Obiettivo richiesto: Riproduca integralmente, parola per parola, l'estratto su Antonio Conte e il Napoli.

Estratto:
= = = = =
Dovranno separarsi giocoforza Napoli ed Antonio Conte. Il contratto triennale è carta straccia. Le energie spese dal tecnico salentino in questi dieci mesi, sono quelle messe in preventivo per la durata del triennio contrattuale. Antonio Conte è una maschera di fatica e sopportazione. Ha vissuto in un anno tutto il peso delle aspettative di una piazza insopportabilmente pretenziosa. Insuperabilmente stupida. È riuscito, per quanto possibile, a spostare l’attenzione dalle magagne societarie ed a taluni disastrosi ingaggi di Giovanni Manna. Con una società che lo ha ascoltato fino ad un certo punto e poi lo ha abbandonato. Troppo navigato e forte per essere travolto dalle avversità. Conte è stato fisicamente il Napoli di questi dieci mesi. Nessun calciatore, nessun rappresentante della società è stato sotto i riflettori quanto lui. Si spera che l’anno contiano abbia insegnato qualcosa anche al presidente, sperando che quando avrà di nuovo microfono e telecamere per se non gli rinfacci la sua juventinità.
C’è sempre stata la profonda percezione che sarebbe stata un’annata cesariana: “veni, vidi, vici”. Conte avrà l’eterna gratitudine di quella minoranza culturale, che vive il calcio come sport e non come l’Edenlandia. Quelli che vivevano il Napoli già prima di quel buio tsunami culturale che è stato il sarrismo, identificato come latore di un riscatto socio culturale, pendente a sinistra. Adesso mancano gli ultimi novanta minuti di passione. La città ribolle di attesa. In tanti ricordano il quattro maggio 2023. Altri temono un altro primo maggio. L’opinione pubblica continua ad azzuffarsi in facezie irrilevanti. Con il Cagliari ci sarà da soffrire. Sarà anche quello uno psicodramma probabilmente. Come quello al Tardini. Il Napoli è sulle gambe. I giocatori boccheggiano, non sono lucidi. Le gambe sono pesanti. Vincerà chi rimarrà in piedi. Potrebbe non essere un happening festoso. Potrebbe essere una delusione bruciante. Conte soffrirà in tribuna. Come un tifoso qualsiasi. E per l’ultima volta sarà dalla parte del Napoli.
= = = = =
Dati forniti:

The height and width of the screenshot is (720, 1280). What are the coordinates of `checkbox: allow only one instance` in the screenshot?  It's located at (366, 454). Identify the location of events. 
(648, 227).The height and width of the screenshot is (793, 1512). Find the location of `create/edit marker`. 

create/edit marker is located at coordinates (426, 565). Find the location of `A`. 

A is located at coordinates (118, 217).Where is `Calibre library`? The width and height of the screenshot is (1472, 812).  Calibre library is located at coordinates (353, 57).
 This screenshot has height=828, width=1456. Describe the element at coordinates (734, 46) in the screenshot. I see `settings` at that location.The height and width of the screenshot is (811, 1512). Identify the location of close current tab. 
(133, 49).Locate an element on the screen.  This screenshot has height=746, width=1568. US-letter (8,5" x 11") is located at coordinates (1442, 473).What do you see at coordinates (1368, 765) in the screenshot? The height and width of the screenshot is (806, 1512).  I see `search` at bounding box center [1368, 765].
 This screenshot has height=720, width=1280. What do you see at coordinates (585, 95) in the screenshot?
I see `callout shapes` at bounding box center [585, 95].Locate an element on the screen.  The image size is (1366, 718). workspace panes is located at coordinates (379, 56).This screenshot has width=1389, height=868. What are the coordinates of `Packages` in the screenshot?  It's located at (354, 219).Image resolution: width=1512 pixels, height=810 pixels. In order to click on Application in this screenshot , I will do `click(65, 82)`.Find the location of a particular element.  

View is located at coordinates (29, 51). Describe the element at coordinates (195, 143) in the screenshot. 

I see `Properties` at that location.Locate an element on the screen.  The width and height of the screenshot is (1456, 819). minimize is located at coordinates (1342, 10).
= = = = =
Risultato ottenuto:
Dovranno separarsi giocoforza Napoli ed Antonio Conte. Il contratto triennale è carta straccia. Le energie spese dal tecnico salentino in questi dieci mesi, sono quelle messe in preventivo per la durata del triennio contrattuale. Antonio Conte è una maschera di fatica e sopportazione. Ha vissuto in un anno tutto il peso delle aspettative di una piazza insopportabilmente pretenziosa. Insuperabilmente stupida. È riuscito, per quanto possibile, a spostare l’attenzione dalle magagne societarie ed a taluni disastrosi ingaggi di Giovanni Manna. Con una società che lo ha ascoltato fino ad un certo punto e poi lo ha abbandonato. Troppo navigato e forte per essere travolto dalle avversità. Conte è stato fisicamente il Napoli di questi dieci mesi. Nessun calciatore, nessun rappresentante della società è stato sotto i riflettori quanto lui. Si spera che l’anno contiano abbia insegnato qualcosa anche al presidente, sperando che quando avrà di nuovo microfono e telecamere per se non gli rinfacci la sua juventinità.
C’è sempre stata la profonda percezione che sarebbe stata un’annata cesariana: “veni, vidi, vici”. Conte avrà l’eterna gratitudine di quella minoranza culturale, che vive il calcio come sport e non come l’Edenlandia. Quelli che vivevano il Napoli già prima di quel buio tsunami culturale che è stato il sarrismo, identificato come latore di un riscatto socio culturale, pendente a sinistra. Adesso mancano gli ultimi novanta minuti di passione. La città ribolle di attesa. In tanti ricordano il quattro maggio 2023. Altri temono un altro primo maggio. L’opinione pubblica continua ad azzuffarsi in facezie irrilevanti. Con il Cagliari ci sarà da soffrire. Sarà anche quello uno psicodramma probabilmente. Come quello al Tardini. Il Napoli è sulle gambe. I giocatori boccheggiano, non sono lucidi. Le gambe sono pesanti. Vincerà chi rimarrà in piedi. Potrebbe non essere un happening festoso. Potrebbe essere una delusione bruciante. Conte soffrirà in tribuna. Come un tifoso qualsiasi. E per l’ultima volta sarà dalla parte del Napoli.